Monday, October 19, 2020
If you don't need it you don't buy anything no matter what a "good deal" it is. As I was clearing out my closet to make room to start setting the gifts I bought for Christmas, I found lots of little "good deal" items in there that I had bought for a "good deal" since last Christmas. There were a few that I was excited to wrap up that I knew who I bought it for would love. But there was also a pile of items that no one i know would even want. I tried to remember if I bought it for anyone in particular but I had to admit that I only bought it because it was a "good deal." I didn't want to wrap them for anyone and they feel obligated to pretend that they love the gift that I bought them. Then take it straight home and throw it in their closet with a bunch of other gifts that people had bought them (that they won't use) over the years past. Don't waste your money on junk no one would want no matter how good of a deal it is. That's a waste of money and closet space for anyone to store it in. Bake them there favorite pie instead. That definitely won't end up in the closet.
Friday, October 16, 2020
Our minds have stored more memories then we even know. Some memories you think of often.
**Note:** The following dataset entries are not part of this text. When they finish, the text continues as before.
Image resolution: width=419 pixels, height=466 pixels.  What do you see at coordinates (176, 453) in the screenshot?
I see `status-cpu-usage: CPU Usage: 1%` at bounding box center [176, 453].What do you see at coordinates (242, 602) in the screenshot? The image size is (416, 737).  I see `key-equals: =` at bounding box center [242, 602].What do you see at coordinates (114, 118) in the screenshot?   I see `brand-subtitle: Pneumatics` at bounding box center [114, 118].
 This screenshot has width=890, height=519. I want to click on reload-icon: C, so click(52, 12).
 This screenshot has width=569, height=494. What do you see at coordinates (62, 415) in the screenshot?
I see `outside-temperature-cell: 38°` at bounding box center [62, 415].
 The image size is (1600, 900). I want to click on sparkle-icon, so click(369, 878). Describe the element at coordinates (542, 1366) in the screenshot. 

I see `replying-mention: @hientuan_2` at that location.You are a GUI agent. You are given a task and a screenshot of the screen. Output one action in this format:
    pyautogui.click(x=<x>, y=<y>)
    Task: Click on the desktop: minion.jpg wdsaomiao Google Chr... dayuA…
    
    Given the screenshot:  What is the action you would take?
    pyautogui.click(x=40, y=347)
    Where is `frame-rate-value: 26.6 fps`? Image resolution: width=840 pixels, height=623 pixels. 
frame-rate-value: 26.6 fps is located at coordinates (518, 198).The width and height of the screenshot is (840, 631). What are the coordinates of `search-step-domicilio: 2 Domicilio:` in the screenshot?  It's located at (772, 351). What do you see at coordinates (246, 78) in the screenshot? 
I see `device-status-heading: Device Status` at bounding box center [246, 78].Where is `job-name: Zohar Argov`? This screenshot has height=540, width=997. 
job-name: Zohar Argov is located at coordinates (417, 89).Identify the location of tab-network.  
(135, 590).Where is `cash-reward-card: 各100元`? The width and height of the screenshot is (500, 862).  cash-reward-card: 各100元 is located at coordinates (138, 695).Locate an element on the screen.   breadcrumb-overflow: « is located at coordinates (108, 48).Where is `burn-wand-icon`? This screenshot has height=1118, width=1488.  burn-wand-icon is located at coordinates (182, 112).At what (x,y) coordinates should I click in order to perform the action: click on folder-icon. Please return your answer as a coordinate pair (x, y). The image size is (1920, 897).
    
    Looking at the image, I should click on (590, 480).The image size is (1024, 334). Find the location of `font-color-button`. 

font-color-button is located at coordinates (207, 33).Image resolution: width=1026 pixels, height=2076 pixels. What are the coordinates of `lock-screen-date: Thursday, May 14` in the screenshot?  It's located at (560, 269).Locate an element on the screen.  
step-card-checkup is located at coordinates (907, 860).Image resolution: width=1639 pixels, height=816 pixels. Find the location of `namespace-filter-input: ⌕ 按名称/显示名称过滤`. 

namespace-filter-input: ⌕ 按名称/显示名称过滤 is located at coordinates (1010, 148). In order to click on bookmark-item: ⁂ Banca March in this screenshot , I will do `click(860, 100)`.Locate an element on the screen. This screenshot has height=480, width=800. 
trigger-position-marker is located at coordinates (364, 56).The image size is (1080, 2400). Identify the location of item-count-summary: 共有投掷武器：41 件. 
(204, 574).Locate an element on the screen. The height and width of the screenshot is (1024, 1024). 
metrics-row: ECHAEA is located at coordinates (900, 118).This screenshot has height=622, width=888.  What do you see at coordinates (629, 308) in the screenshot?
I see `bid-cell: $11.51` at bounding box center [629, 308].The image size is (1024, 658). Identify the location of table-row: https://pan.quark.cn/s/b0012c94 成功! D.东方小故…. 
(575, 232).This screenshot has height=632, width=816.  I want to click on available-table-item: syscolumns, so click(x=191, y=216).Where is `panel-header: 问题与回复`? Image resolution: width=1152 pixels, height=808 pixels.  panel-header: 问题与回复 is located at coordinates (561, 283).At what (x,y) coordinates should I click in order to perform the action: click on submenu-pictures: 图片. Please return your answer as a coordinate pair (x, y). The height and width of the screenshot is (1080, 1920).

Sights, smells, sounds, and words can trigger particular memories. Like when I hear an old song that I loved as a teenager. I can see and feel present in the decades old memory as if I had been time warped back. I am sure there has been times when someone relives a memory that you two shared that you had totally forgotten about. But it triggers the memory that you had buried deep in your mind then instantly you can vividly see it in your mind. At that moment you say, oh yeah I remember that now. Having happy memories be triggered is a good thing. But unpleasant memories can also be triggered the same way. I have learned that certain songs bring up negative memories so whether I like the song or not I turn the channel before I get time warped back and have to relive it. Spending time during the quarantine to have more conversations with friends and family, on the phone of course. It has triggered many fond memories that we both had forgotten about as we have plenty of time to connect and just have "small talk" that we never made time for before the pandemic. I am hoping we all call each other more often even after the pandemic to have more chances to relive treasured memories that we won't remember unless they get triggered.